From the cover: “Decades after economic and environmental collapse destroys much of civilization in the United States, the Coast Road region isn’t just surviving but thriving by some accounts, building something new on the ruins of what came before. A culture of population control has developed in which people, organized into households, must earn the children they bear by proving they can take care of them, with symbolic banners awarded to demonstrate this privilege. In the meantime, birth control is mandatory.”

Our main character, Enid, is from the community called Haven, and works as an investigator–she mediates disputes and investigates offenses against those living along the Coast Road. In her mid-twenties, she’s considered young for the job, and her first big case is to investigate the suspicious death of a young man treated as an outcast.

Strangely enough, in the post-apocalypse life murder is rare. Strict controls of being able to prove your worth as a contributing member of the community means people are focused on surviving and earning the right to have offspring. While for the most part this concept works, too many chafe at the restriction, hence the need for investigators. (more…)

Once upon a time Misery was a holy warrior who came between humanity and evil. But eight years ago she left the Sentinels and since then has been using her earth magic to do odd jobs to pay the bills and stay one step ahead of her old boss.
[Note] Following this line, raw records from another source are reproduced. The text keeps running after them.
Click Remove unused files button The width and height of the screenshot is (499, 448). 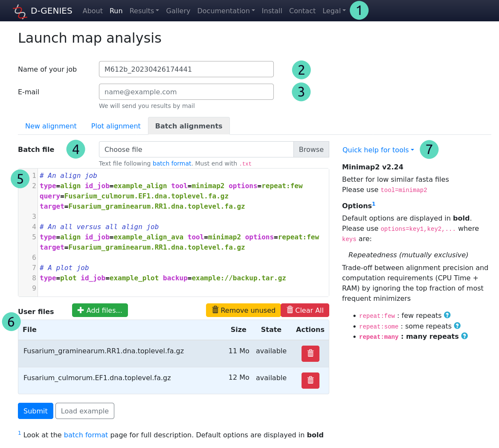point(243,310)
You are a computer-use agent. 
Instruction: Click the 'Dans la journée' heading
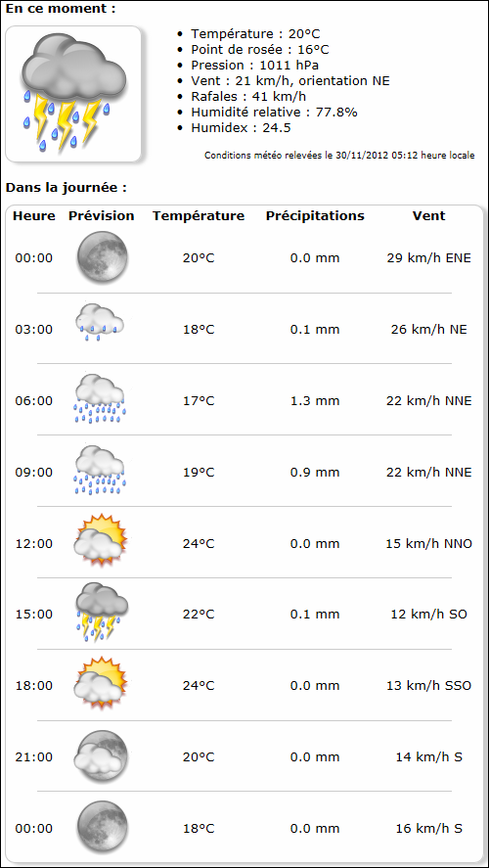click(x=67, y=188)
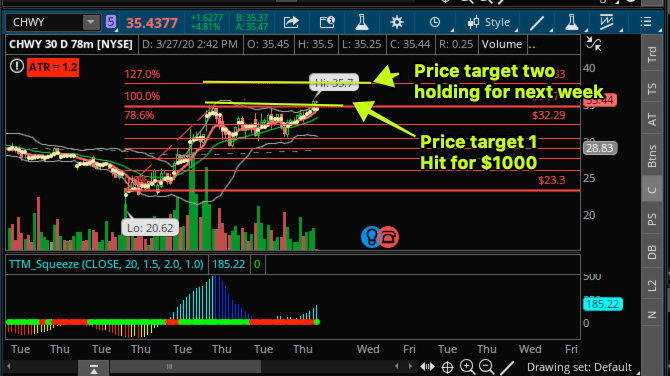Toggle the C sidebar tab

(x=652, y=190)
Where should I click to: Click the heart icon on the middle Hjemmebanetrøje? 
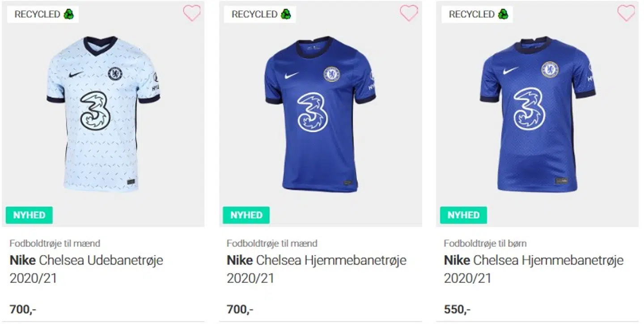click(x=409, y=13)
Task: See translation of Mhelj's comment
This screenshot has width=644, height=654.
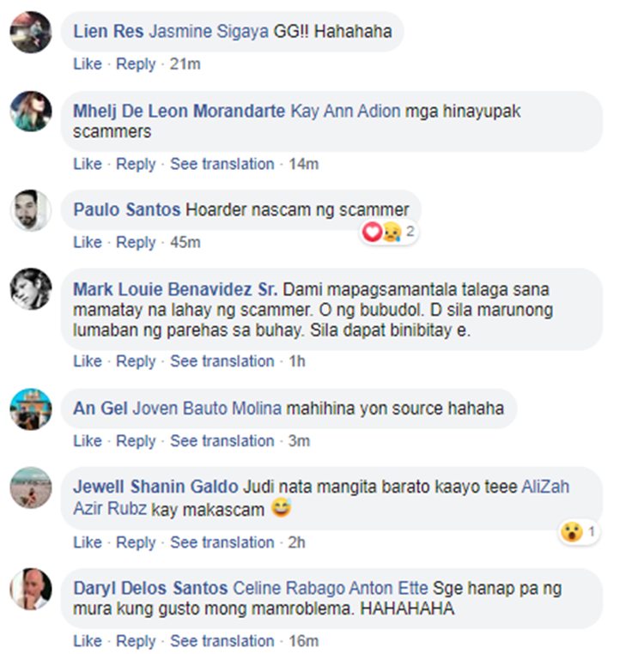Action: pos(222,164)
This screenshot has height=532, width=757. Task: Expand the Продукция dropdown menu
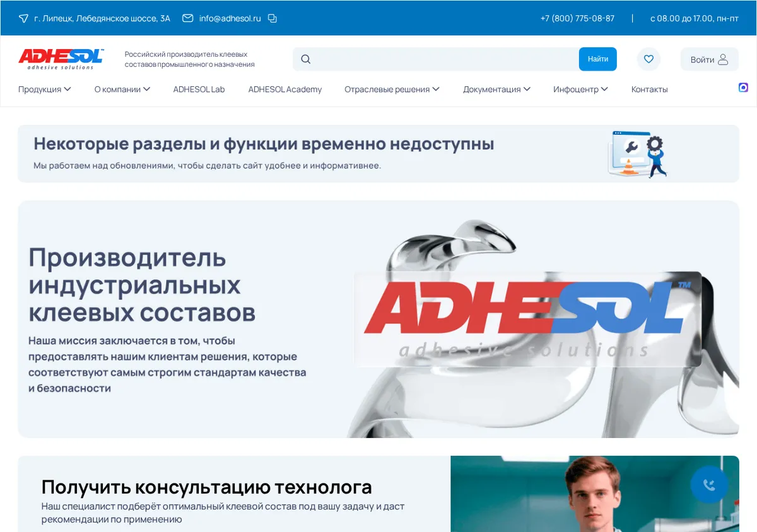44,90
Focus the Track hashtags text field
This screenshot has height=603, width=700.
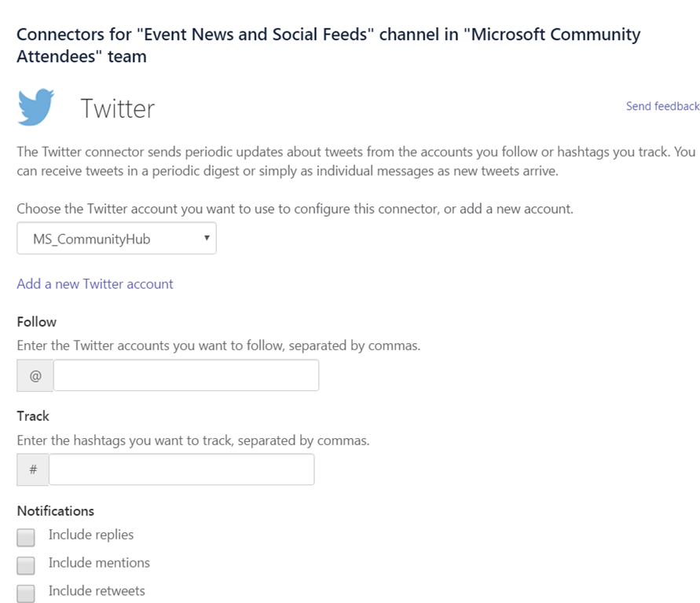[x=181, y=470]
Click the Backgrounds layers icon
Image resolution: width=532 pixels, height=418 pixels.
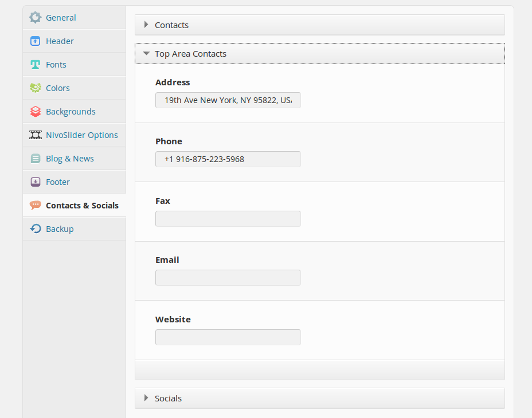[x=36, y=112]
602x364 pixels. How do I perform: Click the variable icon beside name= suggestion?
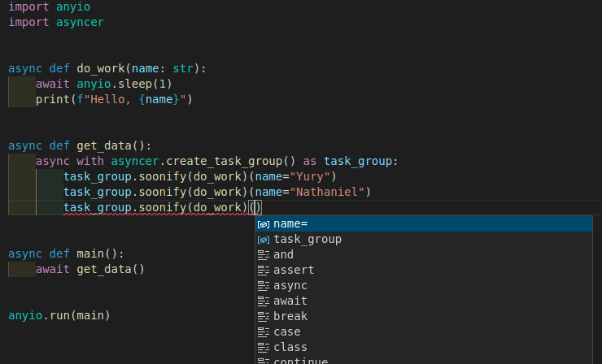click(x=263, y=223)
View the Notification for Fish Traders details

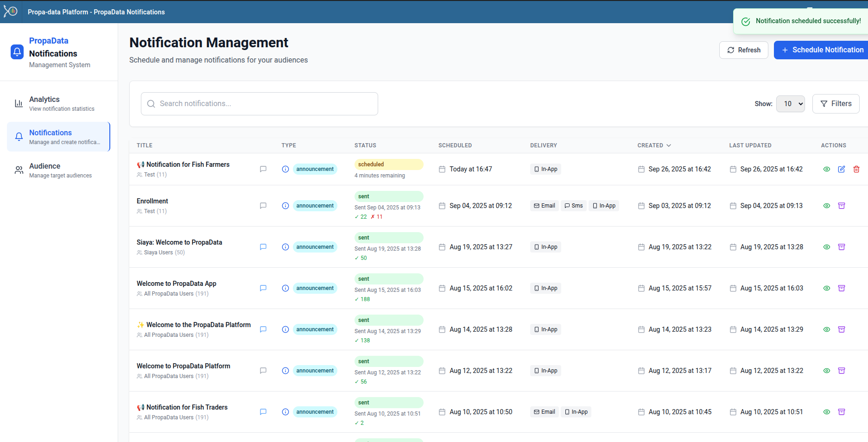826,412
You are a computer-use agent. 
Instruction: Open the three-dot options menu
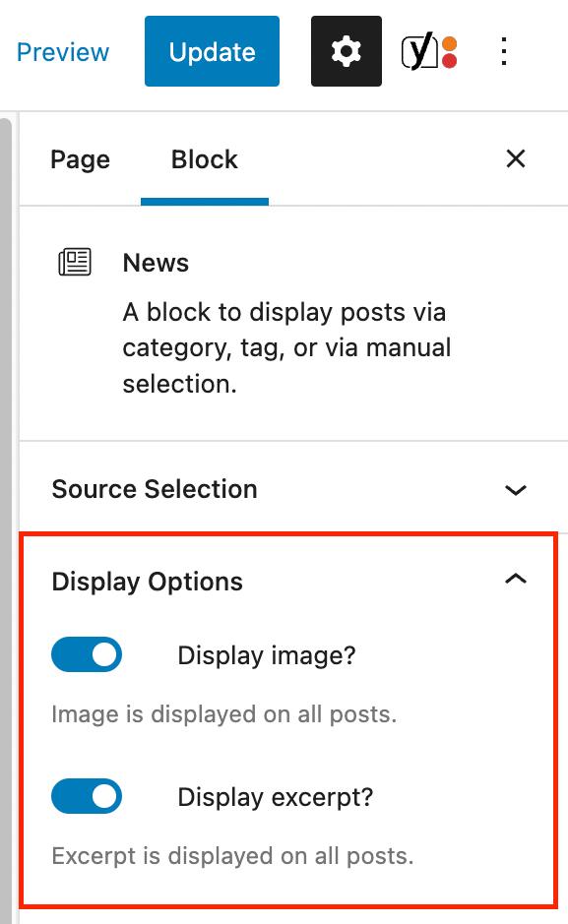504,51
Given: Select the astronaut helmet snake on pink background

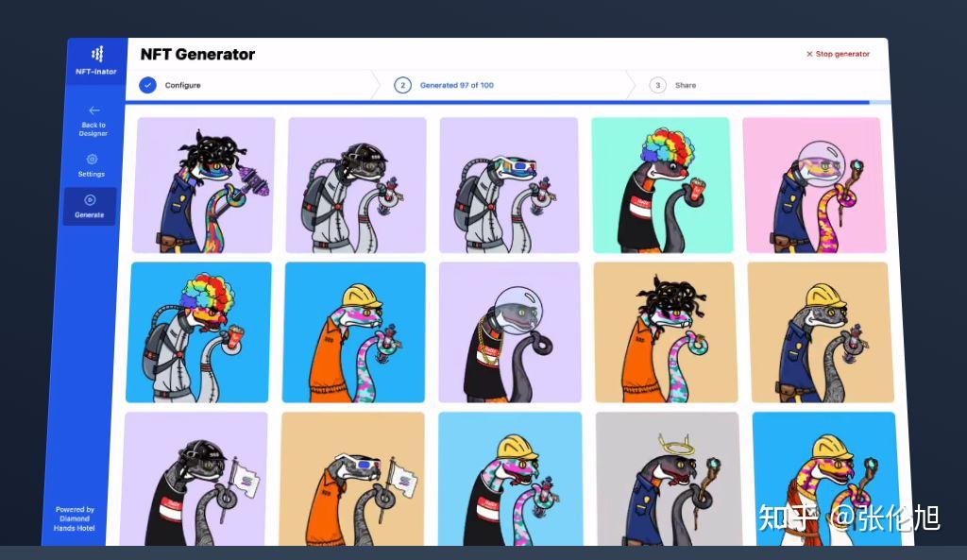Looking at the screenshot, I should (814, 186).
She currently finds herself in Denver and is finally starting to feel like life could be normal again, even if her roommate is eccentric. Finally, Misery thinks she might get ahead with a lucrative job for the Chimera Lord of Denver–and it may take every friend, resource, and bit of luck she has left to pull it off.

But something is rotten in the city of Denver when she discovers that lesser fae are going missing, and instead of skipping town when a Sentinel hunter tracks her down, she decides that sticking around is the only option. She just hopes pursuing the kidnappers won’t get her killed…again.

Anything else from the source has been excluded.